Sick youth organizes walk-a-thon
September 14, 2010
By Laura Geggel
When Cullen Rogers fell ill, the Issaquah community reached forward to embrace him with support. Now, Rogers wants to help other children living with life-threatening conditions by fundraising for the Make-A-Wish Foundation.
At age 12, Rogers, a Bothell resident, found his fingers hurt him. His parents thought he had sprained them and told him to be more careful during gym class. But a later X-ray showed no sprain, and anti-inflammatory medication didn’t help his fingers recover.
By the time a specialist at Seattle Children’s diagnosed him with juvenile rheumatoid arthritis, the disease had spread to his limbs, knees, wrists and ankles.
“It was everywhere,” his mother, Shelley Rogers, said.
Doctors prescribed him more aggressive medication, but Cullen still had to stop playing baseball and basketball.
“He wasn’t able to swing the bat.” Shelley Rogers said. “His life changed in a few months’ time from being really active to having lots of doctors’ appointments.”
Then, life threw him another curveball. Doctors diagnosed him with severe obstructive pulmonary disease, meaning he had trouble getting air out of his lungs. He needed a double lung transplant to survive, and miraculously, within 36 hours of getting on the United Network for Organ Sharing, Cullen found a match. He and his parents flew to Stanford Hospital, and Cullen got a new pair of lungs in January 2008, when he was 13.

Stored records
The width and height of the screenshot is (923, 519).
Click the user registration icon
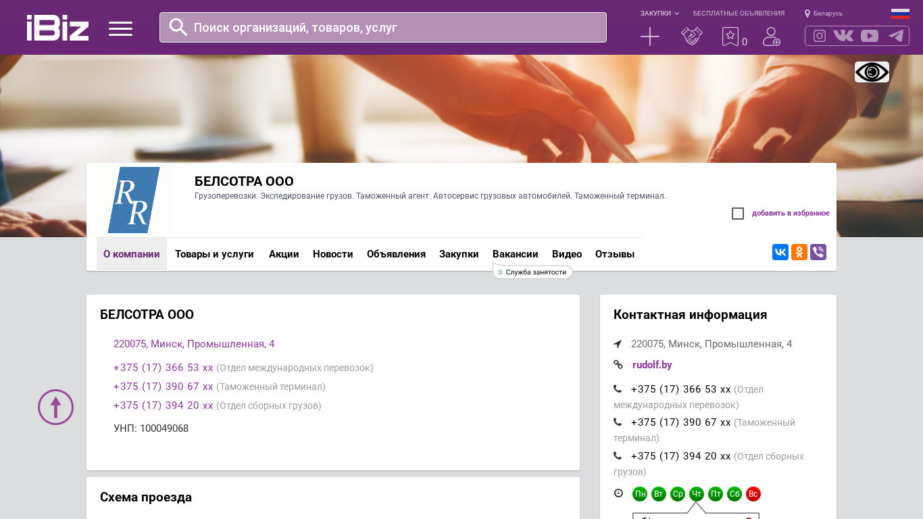[x=771, y=36]
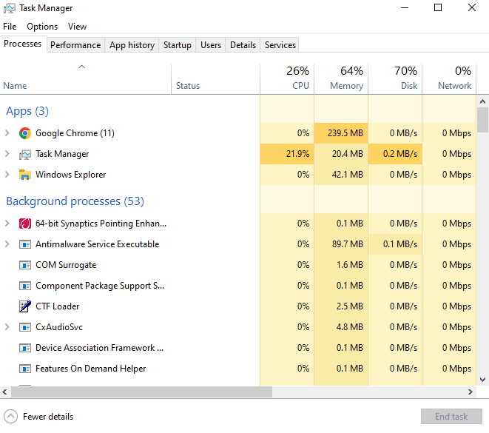Click the Google Chrome icon in Apps
The height and width of the screenshot is (433, 489).
click(x=24, y=133)
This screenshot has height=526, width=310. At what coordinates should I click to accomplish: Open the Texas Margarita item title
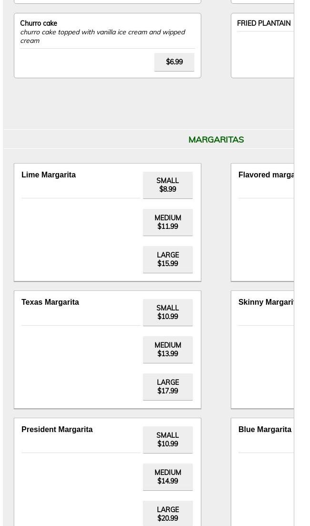[51, 302]
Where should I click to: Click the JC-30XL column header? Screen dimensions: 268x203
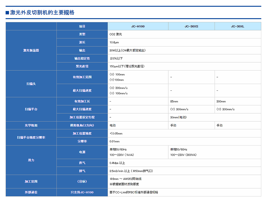[237, 26]
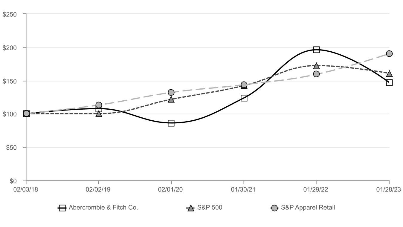403x227 pixels.
Task: Select S&P Apparel Retail circle at 02/01/20
Action: (171, 92)
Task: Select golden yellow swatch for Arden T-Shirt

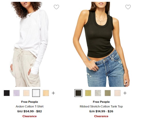Action: click(46, 93)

**TASK INSTRUCTIONS:**
a – Reproduce the article on Cullen Rogers word for word, everything from "At age 12, Rogers, a" down to "wrists and ankles.".
b – Answer these questions from the article on Cullen Rogers:
(i) In what town does Cullen Rogers live?
(ii) Where was the specialist who diagnosed him with juvenile rheumatoid arthritis?
(iii) How soon after he got on the United Network for Organ Sharing did he find a match?

**RESULTS OF THE TASKS:**
a –
At age 12, Rogers, a Bothell resident, found his fingers hurt him. His parents thought he had sprained them and told him to be more careful during gym class. But a later X-ray showed no sprain, and anti-inflammatory medication didn’t help his fingers recover.
By the time a specialist at Seattle Children’s diagnosed him with juvenile rheumatoid arthritis, the disease had spread to his limbs, knees, wrists and ankles.

b –
(i) Bothell
(ii) Seattle Children's
(iii) Within 36 hours